Ahora estamos haciendo algunos encuentros virtuales con lectores de colegios de todo el país y surgió esa pregunta… ¿Qué es la normalidad? Sin dudas se trata de una construcción social. Pero hay que tener en cuenta de que, a lo largo de la historia, las pandemias han cambiado las formas de vida y los modos de relacionarse; pensemos en la fiebre amarilla, la poliomielitis o el HIV/sida, por ejemplo. En otro orden de cosas, algunas tragedias, como la de las Torres Gemelas, modificaron los protocolos de los vuelos. O también pensemos en las nuevas tecnologías, que transformaron la forma de comprar, de viajar, de investigar, de relacionarse con otros, es decir, instalaron nuevas formas de normalidad. Antes era “normal” que conocieras a un chico o una chica en un bar o en un boliche; ahora es “normal” que lo conozcas mediante una aplicación.

Las nuevas normalidades asustan porque son desconocidas y nos tenemos que ir acostumbrando a nuevos tratos, a nuevas costumbres.
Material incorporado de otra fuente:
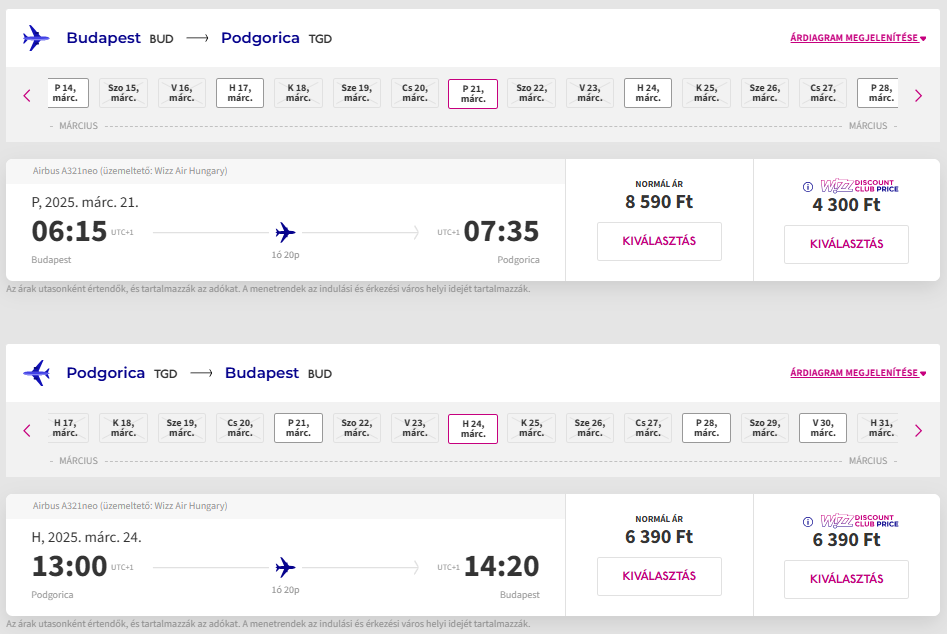Select return date V 30, márc.
The image size is (947, 634).
(x=823, y=428)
Pero creo que las relaciones se configuran de maneras disímiles, y el afecto se vehiculiza de diversas formas. Yo acabo de vivir mi primer cumpleaños en cuarentena y fueron muy intensas las formas de afecto, a pesar de la distancia. De todos modos, me cuesta pensar la nueva normalidad para los chicos en la escuela. Eso sí va a ser difícil…

Las nuevas normalidades asustan porque son desconocidas y nos tenemos que ir acostumbrando a nuevos tratos, a nuevas costumbres.

Por otra parte, hay que tener en cuenta que, históricamente, ha habido tantas acciones terribles consideradas “normales”, relacionadas, por ejemplo, con la violencia de género, la discriminación de grupos minoritarios, la instalación de ciertos estereotipos y prejuicios. Por eso creo que es importante poder flexionar sobre todo eso… qué naturalizamos y qué cuestionamos, cómo y por qué.

Carolina Tosi es doctora en lingüística, magíster en análisis del discurso, profesora y licenciada en Letras por la UBA. Se desempeña como investigadora adjunta de Conicet y como docente de Corrección de Estilo de la carrera de Edición de la UBA, y de Lingüística en la UNLZ. Dicta seminarios y cursos de posgrado. Cuenta con una larga trayectoria en el abordaje del discurso pedagógico. Además, es escritora de libros de literatura infantil y juvenil.